For Soren Dunn, an undergraduate student majoring in statistics, data science, and chemistry, the project gave him a good foundation for a career in data science. Not only does it involve understanding data — it also involves creating a framework and communicating your results. “I now understand the importance of having clean data, of developing a reproducible pipeline,” he said. “And we presented to the COO of Argonne, which was fun.”
Dearing said working with the students has been “fantastic” and he has been impressed by the progress they have made each quarter. He and his team at Argonne hope to eventually start testing how they can integrate the knowledge graph with a chatbot interface.
“While Argonne has a ton of collaboration on the science side, we on the operations side don’t have as much direct collaboration with the University of Chicago,” Dearing said. “This has been a great opportunity for us, and we hope we can eventually share this project throughout the DOE complex.”
Determining neutrino events
At Fermilab, the MicroBooNE experiment is working to detect neutrinos — subatomic particles that interact weakly with matter, making them extremely hard to detect.
The lab’s sensitive liquid argon neutrino detectors often also record several non-neutrino events, such as cosmic ray interactions. Scientists at the lab wondered if there was a way to use AI to determine which events were neutrino interactions in real-time, so they wouldn’t need to store the data from the non-neutrino events.
The UChicago team worked with Fermilab scientists to implement a machine learning method that could take in raw experiment data and determine neutrino events. Much of the work involved processing the data (including nearly 9,000 detection events) and figuring out the best algorithms to use to ultimately train a convolutional neural network to find the correct events.
“It’s a tricky problem, because we understand the physics and can simulate these interactions well, but it’s hard to write an algorithm that can identify whether a pattern is a neutrino event or not,” said Peter Lu, the team’s mentor and an Eric and Wendy Schmidt AI in Science Postdoctoral Fellow.
Tarun Arora, a master’s student in computer science, said the best part of the project was working on a real-world problem.
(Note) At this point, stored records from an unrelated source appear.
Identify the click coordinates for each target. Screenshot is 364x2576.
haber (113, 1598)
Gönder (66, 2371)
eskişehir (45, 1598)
Each week he would learn theory in his machine learning course, and then immediately be able to apply it on this project. “It was fascinating to see how data science can be applied to scientific data from a national laboratory,” he said.
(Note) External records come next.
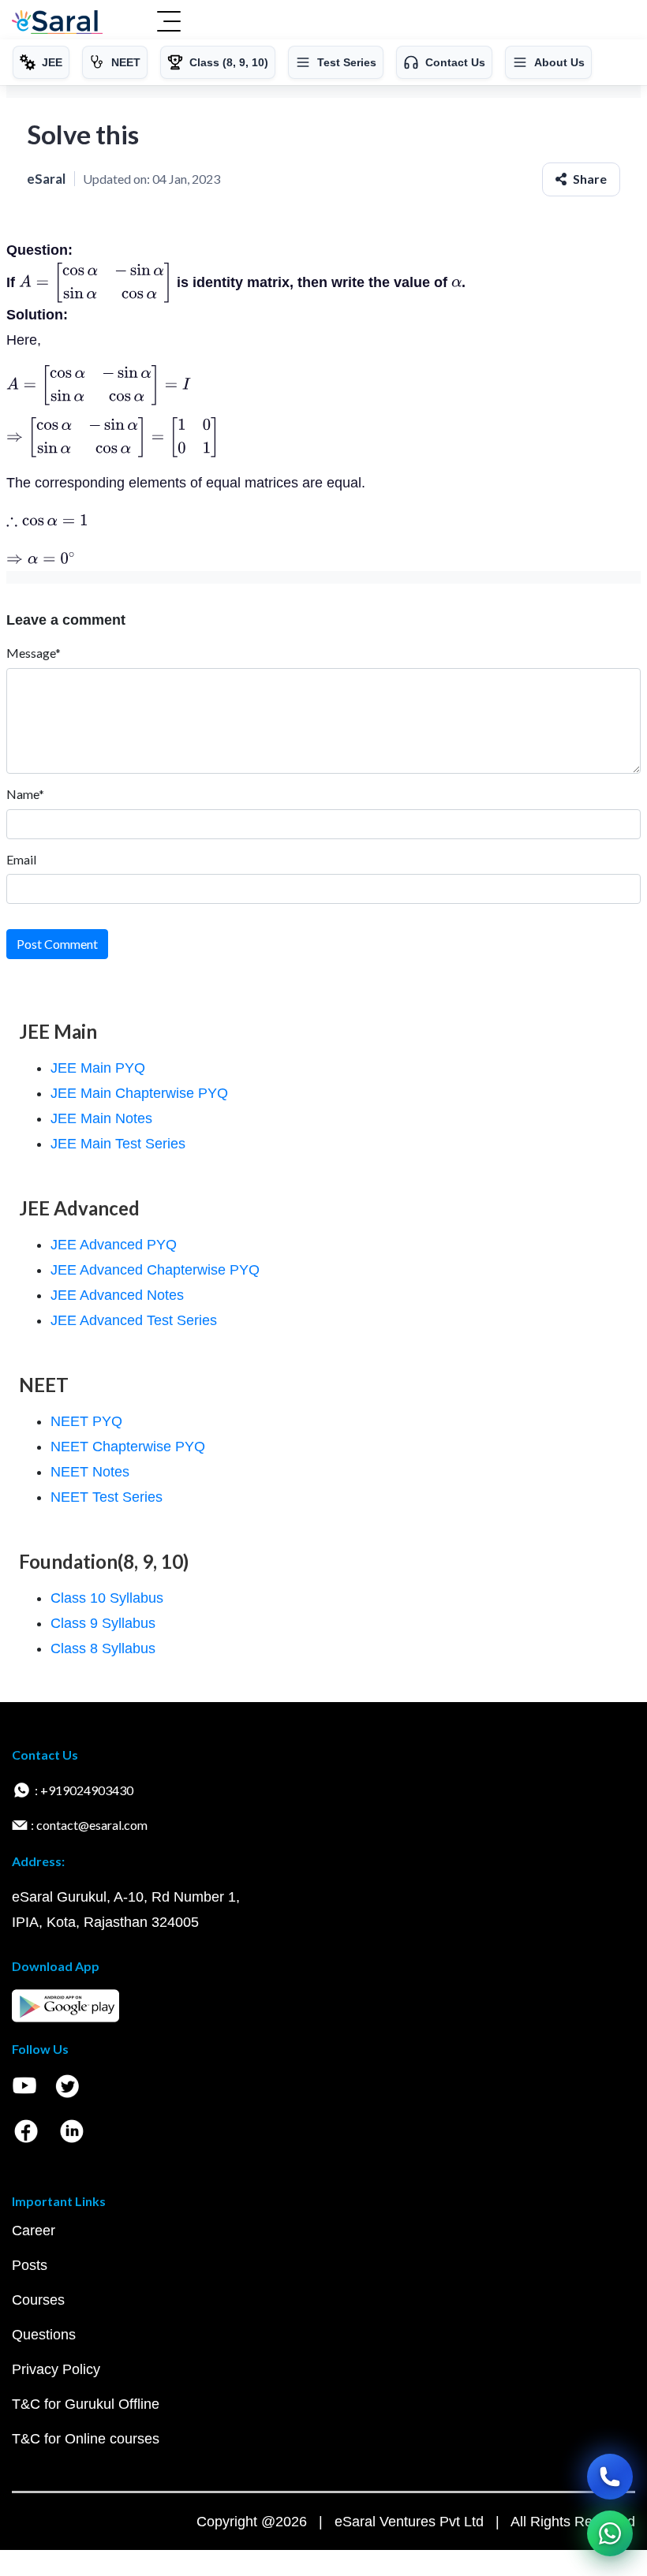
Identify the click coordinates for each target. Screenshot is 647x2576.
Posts (29, 2265)
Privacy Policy (56, 2369)
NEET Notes (89, 1472)
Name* (25, 793)
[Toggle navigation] (169, 23)
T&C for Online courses (85, 2439)
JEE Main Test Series (117, 1144)
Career (33, 2230)
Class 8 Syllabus (102, 1648)
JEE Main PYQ (97, 1068)
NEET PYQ (86, 1421)
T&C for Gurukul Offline (85, 2404)
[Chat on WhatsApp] (610, 2533)
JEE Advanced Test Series (133, 1320)
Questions (44, 2335)
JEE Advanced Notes (117, 1295)
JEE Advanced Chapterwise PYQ (155, 1270)
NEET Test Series (106, 1497)
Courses (38, 2300)
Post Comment (57, 943)
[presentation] (96, 281)
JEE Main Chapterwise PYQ (139, 1093)
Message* (33, 652)
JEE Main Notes (101, 1118)
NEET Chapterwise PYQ (127, 1446)
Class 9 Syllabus (102, 1623)
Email (21, 859)
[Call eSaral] (610, 2476)
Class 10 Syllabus (106, 1598)
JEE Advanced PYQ (113, 1245)
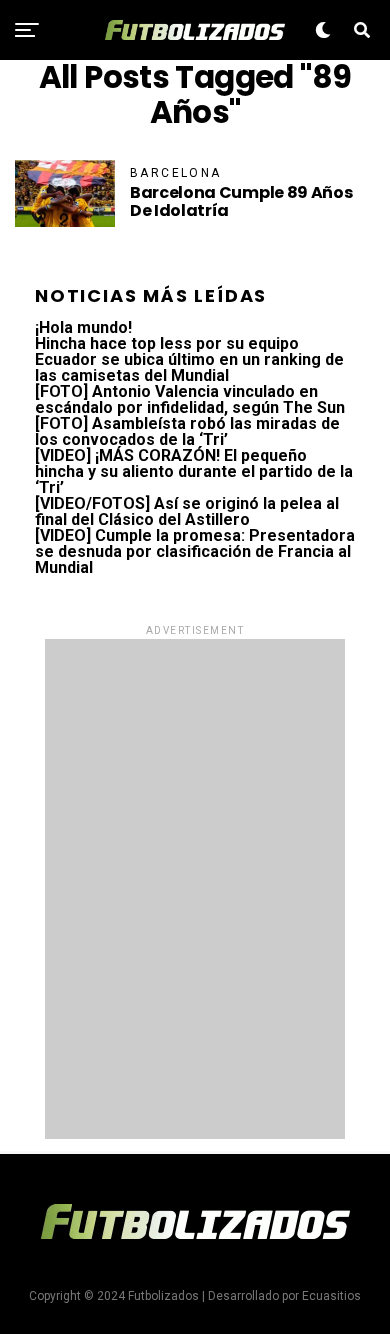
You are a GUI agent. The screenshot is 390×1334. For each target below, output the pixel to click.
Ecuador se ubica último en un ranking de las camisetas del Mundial (189, 367)
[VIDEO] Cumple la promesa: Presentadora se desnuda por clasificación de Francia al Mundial (195, 551)
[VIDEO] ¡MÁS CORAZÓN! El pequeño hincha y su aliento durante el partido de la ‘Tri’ (194, 471)
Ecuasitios (331, 1296)
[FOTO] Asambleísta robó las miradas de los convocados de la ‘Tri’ (187, 431)
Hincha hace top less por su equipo (167, 343)
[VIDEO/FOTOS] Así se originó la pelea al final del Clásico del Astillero (187, 511)
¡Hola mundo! (83, 327)
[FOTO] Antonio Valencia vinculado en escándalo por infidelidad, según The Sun (190, 399)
Manuel Martinez, a master’s student in computational analysis and public policy, said his background in economics research hadn’t given him this level of experience in scientific computing. “Just learning how the big labs do their work has been really interesting from a computing point of view,” he said.
And because the project involves students from across disciplines and from different groups of students across quarter, “The most important part is communicating with the group and the project mentors,” said Mingyan Wang, an undergraduate student in data science and computer science. “It’s really complicated, and we all have to understand the data set, so community is key.”
Fermilab scientists said the students were key in every step of the process. “Even before we started deploying the algorithm, we had to pre-process the data, and the students had a lot of expertise in that,” said Meghna Bhattacharya, a postdoctoral associate at Fermilab.
Often, the students brought a new perspective that the scientists hadn’t considered, said Michael Kirby, a Fermilab scientist. “As particle physicists, we have kind of worked ourselves into a default mode of operation, so it was great having really smart students who are energized about the problem and have their own wonderful, different perspective.”
Students in future DSI clinic courses will continue to work on both laboratory projects, and the lab project leaders are happy with the progress so far. “We still have a ways to go to make the network fast enough and performative enough to be used in real time, but we feel good about the path forward,” Kirby said.